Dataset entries
####

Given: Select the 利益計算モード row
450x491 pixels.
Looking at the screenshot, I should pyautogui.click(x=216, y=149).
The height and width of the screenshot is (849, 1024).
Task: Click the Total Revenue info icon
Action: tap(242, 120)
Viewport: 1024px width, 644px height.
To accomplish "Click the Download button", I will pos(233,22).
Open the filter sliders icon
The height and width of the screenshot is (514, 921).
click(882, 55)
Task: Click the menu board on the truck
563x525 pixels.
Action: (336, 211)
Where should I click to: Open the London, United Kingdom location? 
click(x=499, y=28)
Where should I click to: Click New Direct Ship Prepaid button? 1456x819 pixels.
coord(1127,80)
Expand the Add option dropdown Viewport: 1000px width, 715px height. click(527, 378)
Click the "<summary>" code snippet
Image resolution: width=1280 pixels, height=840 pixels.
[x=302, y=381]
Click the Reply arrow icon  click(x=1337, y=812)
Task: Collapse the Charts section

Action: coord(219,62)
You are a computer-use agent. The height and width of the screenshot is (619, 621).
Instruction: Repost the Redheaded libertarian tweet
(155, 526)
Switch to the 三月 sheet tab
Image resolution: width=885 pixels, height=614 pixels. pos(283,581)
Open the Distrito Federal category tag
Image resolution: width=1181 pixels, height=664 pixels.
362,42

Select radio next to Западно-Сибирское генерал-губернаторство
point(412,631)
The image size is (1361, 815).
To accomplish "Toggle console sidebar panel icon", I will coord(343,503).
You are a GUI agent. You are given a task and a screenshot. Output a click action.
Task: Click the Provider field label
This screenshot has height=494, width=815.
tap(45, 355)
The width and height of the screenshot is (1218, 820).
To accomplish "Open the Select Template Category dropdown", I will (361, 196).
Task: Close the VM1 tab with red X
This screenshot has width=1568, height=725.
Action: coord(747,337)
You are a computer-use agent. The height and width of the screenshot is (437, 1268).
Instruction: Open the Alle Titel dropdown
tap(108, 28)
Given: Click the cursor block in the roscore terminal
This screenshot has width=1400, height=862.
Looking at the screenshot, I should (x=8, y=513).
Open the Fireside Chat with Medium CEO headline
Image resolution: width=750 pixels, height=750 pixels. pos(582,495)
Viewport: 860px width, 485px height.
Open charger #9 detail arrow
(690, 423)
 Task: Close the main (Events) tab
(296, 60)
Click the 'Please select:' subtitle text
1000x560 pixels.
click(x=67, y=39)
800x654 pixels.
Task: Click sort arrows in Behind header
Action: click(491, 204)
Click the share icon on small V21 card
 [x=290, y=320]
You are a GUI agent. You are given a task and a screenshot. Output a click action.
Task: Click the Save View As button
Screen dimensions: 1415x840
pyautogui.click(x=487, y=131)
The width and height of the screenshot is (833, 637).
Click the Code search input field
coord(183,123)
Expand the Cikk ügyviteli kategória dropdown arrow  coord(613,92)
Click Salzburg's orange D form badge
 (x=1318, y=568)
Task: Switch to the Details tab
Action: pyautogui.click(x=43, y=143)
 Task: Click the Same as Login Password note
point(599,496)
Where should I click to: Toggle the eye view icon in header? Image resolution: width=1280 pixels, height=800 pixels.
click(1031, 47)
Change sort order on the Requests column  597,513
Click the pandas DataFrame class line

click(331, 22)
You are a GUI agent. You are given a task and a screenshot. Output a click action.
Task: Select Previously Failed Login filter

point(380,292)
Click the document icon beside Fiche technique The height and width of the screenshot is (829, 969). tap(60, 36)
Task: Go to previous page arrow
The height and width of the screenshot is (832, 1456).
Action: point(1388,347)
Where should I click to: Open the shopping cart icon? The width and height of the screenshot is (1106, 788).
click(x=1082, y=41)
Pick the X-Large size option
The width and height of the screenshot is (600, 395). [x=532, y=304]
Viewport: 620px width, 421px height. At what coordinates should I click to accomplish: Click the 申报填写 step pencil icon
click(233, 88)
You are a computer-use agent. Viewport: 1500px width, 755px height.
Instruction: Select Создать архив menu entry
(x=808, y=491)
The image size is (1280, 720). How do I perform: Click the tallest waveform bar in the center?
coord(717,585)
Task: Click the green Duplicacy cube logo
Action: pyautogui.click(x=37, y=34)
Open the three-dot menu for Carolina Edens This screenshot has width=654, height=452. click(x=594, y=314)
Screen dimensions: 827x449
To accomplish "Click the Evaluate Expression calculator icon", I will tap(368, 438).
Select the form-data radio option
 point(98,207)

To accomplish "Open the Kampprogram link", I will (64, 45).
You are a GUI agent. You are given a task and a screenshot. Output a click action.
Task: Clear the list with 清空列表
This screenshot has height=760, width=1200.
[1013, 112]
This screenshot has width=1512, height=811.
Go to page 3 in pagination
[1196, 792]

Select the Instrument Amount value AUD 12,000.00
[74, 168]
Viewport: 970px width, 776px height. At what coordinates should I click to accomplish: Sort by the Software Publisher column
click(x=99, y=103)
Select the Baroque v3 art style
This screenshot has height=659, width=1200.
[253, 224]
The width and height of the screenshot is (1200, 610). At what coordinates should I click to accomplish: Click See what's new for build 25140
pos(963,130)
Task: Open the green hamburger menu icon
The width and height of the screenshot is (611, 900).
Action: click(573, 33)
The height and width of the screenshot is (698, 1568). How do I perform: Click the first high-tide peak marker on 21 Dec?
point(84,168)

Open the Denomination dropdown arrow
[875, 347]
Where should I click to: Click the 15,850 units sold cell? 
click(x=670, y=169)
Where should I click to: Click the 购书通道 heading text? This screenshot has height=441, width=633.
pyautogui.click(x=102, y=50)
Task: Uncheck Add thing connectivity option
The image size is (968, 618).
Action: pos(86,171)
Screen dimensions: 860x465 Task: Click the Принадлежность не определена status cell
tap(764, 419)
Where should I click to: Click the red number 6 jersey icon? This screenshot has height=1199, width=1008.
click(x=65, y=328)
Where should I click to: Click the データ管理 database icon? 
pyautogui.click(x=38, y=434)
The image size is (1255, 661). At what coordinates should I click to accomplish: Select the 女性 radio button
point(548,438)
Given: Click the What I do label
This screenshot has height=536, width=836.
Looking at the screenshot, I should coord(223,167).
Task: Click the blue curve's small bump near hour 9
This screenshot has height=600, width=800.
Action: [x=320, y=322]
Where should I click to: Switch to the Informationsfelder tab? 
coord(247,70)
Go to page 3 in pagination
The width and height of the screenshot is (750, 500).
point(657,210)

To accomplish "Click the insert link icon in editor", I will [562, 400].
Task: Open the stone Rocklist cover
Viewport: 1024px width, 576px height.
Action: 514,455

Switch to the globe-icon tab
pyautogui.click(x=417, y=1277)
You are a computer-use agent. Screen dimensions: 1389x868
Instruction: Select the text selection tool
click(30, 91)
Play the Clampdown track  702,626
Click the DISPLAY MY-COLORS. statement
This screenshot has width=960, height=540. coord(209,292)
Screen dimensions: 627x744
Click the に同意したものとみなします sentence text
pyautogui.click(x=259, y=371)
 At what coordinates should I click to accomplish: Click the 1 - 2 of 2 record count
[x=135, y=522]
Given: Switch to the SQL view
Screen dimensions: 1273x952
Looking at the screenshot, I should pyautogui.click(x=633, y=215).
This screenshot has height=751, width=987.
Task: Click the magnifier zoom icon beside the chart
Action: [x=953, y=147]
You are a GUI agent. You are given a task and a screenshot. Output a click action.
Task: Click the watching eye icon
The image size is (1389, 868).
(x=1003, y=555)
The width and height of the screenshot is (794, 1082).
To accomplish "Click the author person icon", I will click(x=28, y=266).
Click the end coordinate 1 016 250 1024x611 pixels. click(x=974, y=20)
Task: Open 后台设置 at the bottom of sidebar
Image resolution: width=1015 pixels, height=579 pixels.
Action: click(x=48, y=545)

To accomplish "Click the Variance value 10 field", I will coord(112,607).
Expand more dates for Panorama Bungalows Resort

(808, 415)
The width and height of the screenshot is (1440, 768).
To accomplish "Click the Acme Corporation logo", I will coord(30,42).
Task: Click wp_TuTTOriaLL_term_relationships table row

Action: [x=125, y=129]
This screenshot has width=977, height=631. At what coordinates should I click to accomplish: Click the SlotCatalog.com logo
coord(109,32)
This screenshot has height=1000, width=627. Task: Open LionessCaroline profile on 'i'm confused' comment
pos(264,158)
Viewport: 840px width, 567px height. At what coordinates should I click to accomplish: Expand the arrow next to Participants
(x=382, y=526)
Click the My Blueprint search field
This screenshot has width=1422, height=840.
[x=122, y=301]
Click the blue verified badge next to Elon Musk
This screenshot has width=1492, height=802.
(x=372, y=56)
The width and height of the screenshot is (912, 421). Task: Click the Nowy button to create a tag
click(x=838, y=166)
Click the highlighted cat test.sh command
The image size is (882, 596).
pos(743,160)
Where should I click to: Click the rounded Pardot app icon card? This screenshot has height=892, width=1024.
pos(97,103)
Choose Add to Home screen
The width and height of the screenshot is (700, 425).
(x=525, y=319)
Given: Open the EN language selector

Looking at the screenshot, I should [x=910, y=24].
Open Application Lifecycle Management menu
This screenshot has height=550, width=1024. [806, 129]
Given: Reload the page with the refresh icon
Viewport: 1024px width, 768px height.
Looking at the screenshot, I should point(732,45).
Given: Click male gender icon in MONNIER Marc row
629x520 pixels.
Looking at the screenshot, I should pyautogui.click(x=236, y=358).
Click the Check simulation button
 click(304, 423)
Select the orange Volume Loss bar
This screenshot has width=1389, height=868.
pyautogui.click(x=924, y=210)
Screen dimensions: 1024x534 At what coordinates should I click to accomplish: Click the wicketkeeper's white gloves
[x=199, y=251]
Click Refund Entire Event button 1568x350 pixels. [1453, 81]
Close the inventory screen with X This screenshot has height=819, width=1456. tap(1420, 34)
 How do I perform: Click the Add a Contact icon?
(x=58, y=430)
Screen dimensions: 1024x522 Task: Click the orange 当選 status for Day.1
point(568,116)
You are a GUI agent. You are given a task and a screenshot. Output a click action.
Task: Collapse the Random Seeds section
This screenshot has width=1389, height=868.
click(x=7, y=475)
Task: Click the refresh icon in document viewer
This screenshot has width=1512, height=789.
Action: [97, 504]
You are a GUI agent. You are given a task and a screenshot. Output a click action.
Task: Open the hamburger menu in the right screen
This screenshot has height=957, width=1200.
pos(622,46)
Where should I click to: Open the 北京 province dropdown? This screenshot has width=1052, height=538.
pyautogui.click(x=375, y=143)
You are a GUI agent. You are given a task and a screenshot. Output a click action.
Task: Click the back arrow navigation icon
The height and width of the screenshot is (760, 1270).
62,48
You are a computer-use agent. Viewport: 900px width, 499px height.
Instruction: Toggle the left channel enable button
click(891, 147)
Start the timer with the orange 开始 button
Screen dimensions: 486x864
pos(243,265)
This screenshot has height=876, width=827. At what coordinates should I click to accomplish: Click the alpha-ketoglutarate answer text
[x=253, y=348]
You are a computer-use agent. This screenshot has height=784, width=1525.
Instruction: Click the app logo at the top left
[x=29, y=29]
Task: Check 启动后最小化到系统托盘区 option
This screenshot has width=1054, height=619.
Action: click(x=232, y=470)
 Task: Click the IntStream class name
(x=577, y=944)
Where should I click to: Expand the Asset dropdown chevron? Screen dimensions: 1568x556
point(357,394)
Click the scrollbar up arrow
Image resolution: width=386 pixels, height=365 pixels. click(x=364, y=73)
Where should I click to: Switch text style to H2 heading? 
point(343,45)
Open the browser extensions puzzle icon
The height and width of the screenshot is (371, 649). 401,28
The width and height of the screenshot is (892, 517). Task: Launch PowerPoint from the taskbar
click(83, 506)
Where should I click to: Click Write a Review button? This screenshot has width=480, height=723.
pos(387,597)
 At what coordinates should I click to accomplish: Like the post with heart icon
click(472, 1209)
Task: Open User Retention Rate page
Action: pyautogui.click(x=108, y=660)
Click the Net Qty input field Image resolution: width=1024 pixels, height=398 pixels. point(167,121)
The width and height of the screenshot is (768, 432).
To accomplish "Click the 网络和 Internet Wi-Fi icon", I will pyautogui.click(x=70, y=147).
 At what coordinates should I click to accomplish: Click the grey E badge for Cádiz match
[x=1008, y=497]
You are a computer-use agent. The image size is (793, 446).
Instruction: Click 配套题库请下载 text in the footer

####

(Directions)
One line above contains "The width and height of the screenshot is (892, 517).". Output that line and each one after it, word for word, and nothing else.

(Written response)
The width and height of the screenshot is (892, 517). Task: Launch PowerPoint from the taskbar
click(83, 506)
Where should I click to: Click Write a Review button? This screenshot has width=480, height=723.
pos(387,597)
 At what coordinates should I click to accomplish: Like the post with heart icon
click(472, 1209)
Task: Open User Retention Rate page
Action: pyautogui.click(x=108, y=660)
Click the Net Qty input field Image resolution: width=1024 pixels, height=398 pixels. point(167,121)
The width and height of the screenshot is (768, 432).
To accomplish "Click the 网络和 Internet Wi-Fi icon", I will pyautogui.click(x=70, y=147).
 At what coordinates should I click to accomplish: Click the grey E badge for Cádiz match
[x=1008, y=497]
You are a computer-use agent. The image size is (793, 446).
Instruction: Click 配套题库请下载 text in the footer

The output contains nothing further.